勝馬サークルオブライフは、体力があり精神的にどっしりした感じの馬。
デアリングタクトに極めて近いイメージだ。
今のところ、オークスの最有力候補で良いだろう。
桜花賞は前残りの馬場だと辛い、時計が掛かり外伸びの馬場だったら…といった感じになるだろう。

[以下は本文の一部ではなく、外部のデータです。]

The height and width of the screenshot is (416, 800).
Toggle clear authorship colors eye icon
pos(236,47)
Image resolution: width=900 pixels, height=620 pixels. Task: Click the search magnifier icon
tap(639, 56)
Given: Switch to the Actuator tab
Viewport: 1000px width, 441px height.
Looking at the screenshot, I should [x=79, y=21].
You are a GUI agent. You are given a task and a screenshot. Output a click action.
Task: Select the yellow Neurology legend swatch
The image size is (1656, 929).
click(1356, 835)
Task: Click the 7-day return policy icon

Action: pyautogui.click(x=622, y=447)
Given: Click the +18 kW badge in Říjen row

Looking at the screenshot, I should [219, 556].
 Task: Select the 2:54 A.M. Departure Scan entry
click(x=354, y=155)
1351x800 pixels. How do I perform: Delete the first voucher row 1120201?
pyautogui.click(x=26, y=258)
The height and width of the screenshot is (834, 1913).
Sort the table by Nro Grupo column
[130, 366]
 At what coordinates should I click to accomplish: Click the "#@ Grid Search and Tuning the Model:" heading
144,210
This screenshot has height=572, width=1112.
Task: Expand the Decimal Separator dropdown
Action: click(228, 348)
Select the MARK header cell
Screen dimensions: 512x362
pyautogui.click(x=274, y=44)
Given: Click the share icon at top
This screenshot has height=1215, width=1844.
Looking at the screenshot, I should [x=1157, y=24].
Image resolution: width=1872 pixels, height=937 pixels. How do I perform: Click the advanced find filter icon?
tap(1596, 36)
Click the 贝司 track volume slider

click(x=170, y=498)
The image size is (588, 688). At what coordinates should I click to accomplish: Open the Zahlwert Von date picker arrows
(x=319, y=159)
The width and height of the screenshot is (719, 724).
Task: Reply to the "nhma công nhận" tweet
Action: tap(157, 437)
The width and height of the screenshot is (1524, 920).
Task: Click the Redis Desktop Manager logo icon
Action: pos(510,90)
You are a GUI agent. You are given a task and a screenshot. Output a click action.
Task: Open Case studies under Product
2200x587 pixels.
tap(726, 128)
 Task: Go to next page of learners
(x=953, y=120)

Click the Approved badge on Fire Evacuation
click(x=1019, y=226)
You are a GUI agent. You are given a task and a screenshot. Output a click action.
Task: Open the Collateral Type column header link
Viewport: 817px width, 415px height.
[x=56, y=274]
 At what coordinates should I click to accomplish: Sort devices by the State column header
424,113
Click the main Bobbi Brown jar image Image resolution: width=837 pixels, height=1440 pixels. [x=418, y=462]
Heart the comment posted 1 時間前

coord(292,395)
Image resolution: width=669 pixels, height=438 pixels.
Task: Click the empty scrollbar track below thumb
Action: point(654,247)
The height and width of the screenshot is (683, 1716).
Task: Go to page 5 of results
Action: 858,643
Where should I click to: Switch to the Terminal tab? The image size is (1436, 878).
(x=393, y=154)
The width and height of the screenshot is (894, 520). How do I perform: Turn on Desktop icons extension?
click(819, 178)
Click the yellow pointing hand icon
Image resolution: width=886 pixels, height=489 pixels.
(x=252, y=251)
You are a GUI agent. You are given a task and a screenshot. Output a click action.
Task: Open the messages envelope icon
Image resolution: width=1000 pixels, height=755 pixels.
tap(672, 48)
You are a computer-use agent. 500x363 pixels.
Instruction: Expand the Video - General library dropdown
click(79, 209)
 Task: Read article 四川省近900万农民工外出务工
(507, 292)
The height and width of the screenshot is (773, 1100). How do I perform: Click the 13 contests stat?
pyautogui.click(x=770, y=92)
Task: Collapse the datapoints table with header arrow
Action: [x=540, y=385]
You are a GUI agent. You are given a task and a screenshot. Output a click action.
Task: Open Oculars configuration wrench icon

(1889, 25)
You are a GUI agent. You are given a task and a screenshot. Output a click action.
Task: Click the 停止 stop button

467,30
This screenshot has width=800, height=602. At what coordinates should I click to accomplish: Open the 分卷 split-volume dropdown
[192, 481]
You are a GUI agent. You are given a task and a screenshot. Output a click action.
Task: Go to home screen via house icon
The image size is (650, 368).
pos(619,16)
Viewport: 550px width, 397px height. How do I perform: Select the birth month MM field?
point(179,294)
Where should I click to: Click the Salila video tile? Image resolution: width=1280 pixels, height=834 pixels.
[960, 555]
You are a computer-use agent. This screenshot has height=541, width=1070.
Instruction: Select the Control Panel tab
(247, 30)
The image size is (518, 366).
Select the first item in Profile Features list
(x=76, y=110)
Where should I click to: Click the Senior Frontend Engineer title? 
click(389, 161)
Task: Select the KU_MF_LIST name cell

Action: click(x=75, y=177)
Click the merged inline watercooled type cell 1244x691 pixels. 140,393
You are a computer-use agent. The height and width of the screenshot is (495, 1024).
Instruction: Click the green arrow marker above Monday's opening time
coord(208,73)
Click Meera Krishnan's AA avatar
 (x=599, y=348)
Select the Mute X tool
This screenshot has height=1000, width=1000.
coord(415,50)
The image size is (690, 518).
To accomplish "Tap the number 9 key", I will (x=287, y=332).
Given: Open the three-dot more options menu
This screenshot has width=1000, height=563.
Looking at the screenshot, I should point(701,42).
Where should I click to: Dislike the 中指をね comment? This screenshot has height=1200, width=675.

位置取りショックを利しての差し接戦後だけにストレスが心配だったが、輸送があったにも関わらずしっかり馬体調整がなされていた。
体質がしっかりしたタイプなのだろう。
しばらくは、この馬中心に牝馬クラッシック路線は回っていきそうだ。

2着馬ラブリイユアアイズ。
馬体重を見た時は正直「終わった」と思ったが、思っていた以上にこの馬の集中力は高かった。
そして、団野ジョッキーの判断も素晴らしい。
無理に前に行くのではなく、前走よりも更に位置取りをさげ、中段で流れに乗せていた。
前目で競馬をさせていたら、間違いなく体力切れを起こしていたであろう。
ナミュール以上の馬体減を見せながら、体力的不利を精神面で補った形だ。
最後、馬体を併せたウォーターナビレラをしっかり競り落としている。
8日の時点の馬体重は447kg。
かなり神経質なのだろう、輸送で約20kg近く馬体を減らした事になる。
オープン勝ちと今回の2着賞金で、クラッシックは余裕で出走出来る。
今後はじっくり馬体回復に専念して欲しい。
輸送がかなりヤバそうなので桜花賞をパスした方が良い。
ただ精神依存型なので、ひと叩きはあった方が良い。
フラワーCからオークスに進むのがベスト。
意表を突いて、皐月賞を目指すというのもありだろう。
「厳しい状況を頑張ろう」とする気力が、この馬の走る原動力となっている。
今回のように対戦相手が強く見くびられているタイミングが最も狙えるチャンス、逆に相手が弱くなるタイミングではこの原動力が発揮され難いので注意が必要だ。

3着馬ウォーターナビレラは実力通り。
G1では足りないが、トライアル質のレースならまだ活躍出来るはず。
2番人気ステルティアーナは厳しい競馬の経験が無かった事が響いている。
ベルクレスタは完全に底が見えた感じ、極限ではあっさりレースを投げるタイプ。